What are the differences between FAST and SLOW APs? Which parts of the heart have slow vs fast APs?

Answer 21

• Slow vs fast bcs upstroke rises more slowly (1-10 V/sec) than in fast (100-1000 V/sec)
• Slow vs fast bcs conduction velocity is only 0.01-0.05 m/sec in slow and 0.5-5 m/sec in fast
• Slow AP => SA node and AV node
• Fast AP => ventricular muscle, atrial muscle, bundle of his, bundle branches, purkinje fibers

Question 22

Why is the physiological delay important in the AV node?

Answer 22

So that blood flows well, prevents two guys (ventricle and atrium) from working in opposite directions leading to nothing (so atria contract and a little later ventricles, not at the same time)

Question 23

How does the ECG relate to action potentials?

Answer 23

• Atrial action potentials happen in the P wave.
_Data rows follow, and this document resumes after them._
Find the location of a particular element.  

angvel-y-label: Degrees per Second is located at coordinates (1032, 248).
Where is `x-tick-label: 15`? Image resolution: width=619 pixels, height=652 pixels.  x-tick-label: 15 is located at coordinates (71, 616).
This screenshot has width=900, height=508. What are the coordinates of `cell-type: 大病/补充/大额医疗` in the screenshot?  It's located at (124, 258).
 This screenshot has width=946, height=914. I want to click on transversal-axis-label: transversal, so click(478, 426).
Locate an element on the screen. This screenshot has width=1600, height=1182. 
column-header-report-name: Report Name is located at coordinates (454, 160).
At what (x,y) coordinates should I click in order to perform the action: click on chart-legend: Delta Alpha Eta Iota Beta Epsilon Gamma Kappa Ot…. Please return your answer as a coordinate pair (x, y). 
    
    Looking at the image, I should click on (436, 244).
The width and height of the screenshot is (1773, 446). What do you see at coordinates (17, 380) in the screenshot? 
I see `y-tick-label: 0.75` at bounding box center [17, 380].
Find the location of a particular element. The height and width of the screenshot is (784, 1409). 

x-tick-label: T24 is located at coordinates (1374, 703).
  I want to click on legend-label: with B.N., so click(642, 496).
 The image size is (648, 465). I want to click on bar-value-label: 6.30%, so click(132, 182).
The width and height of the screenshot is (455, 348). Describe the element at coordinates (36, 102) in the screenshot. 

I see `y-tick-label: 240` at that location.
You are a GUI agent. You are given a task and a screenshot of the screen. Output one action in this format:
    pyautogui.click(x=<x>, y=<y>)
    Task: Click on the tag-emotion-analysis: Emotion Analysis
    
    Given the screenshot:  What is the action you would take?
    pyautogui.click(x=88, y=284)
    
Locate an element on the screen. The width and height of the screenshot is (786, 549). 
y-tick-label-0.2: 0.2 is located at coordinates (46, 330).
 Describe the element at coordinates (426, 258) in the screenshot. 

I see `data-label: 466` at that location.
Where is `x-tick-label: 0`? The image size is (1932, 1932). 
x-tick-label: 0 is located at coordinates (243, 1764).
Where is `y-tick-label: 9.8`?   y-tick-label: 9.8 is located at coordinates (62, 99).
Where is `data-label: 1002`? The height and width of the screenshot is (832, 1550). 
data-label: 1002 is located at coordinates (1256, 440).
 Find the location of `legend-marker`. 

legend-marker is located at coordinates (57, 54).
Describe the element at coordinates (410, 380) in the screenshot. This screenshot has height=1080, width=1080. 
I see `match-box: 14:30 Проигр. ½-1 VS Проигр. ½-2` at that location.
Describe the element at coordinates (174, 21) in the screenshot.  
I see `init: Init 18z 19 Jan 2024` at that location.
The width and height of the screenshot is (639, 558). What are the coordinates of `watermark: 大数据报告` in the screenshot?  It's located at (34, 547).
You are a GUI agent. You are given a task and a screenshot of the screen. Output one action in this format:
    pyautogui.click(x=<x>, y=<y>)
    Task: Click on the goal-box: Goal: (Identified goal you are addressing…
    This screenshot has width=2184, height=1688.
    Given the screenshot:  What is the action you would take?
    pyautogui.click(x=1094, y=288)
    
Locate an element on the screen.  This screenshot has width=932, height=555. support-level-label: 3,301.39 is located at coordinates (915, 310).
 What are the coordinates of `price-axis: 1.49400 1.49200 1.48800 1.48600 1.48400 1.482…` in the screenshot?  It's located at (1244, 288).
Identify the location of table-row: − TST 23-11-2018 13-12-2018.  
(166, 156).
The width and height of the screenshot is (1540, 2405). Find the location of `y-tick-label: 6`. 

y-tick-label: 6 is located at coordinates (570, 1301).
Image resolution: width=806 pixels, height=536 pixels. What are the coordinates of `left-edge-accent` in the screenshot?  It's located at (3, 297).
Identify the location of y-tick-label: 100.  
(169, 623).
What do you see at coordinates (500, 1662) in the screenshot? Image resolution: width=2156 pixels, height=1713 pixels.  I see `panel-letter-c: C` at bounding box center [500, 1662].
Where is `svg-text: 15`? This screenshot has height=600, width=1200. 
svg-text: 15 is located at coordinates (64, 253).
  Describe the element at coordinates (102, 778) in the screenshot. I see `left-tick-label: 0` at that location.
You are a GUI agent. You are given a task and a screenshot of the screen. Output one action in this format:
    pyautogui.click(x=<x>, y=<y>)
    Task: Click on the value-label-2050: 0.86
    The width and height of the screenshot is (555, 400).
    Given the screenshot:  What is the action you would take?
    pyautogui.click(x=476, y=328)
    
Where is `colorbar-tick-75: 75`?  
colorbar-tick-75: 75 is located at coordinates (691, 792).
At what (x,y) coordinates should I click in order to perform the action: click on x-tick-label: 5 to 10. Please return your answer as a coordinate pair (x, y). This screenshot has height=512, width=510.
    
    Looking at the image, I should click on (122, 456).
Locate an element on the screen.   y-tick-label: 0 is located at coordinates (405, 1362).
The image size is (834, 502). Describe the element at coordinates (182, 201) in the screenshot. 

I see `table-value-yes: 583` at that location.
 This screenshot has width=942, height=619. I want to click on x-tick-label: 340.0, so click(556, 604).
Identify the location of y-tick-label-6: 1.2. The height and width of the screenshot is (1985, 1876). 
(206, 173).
P wave corresponds to the upstrokes from the very 1st atrial cell to the very last one. At some point AV node also depolarizes but basically 0 because of how tiny it is.
• Small plateau where “nothing happens” moving from AV node to His bundle to bundle branches to Purkinje fibers in that tiny time frame
• No repolarization peak for atria because smaller voltage and gets masked by the QRS complex
• The QRS wave corresponds to the upstrokes from the very first ventricular cell to the very last
• The T wave corresponds to the ventricular cells repolarizing so happens at the same time when comparing graphs

Question 24

Why is the action potential duration shorter for atrial cells than for ventricular cells?

Answer 24

Smaller calcium influx in atrial cells, so plateau is shorter.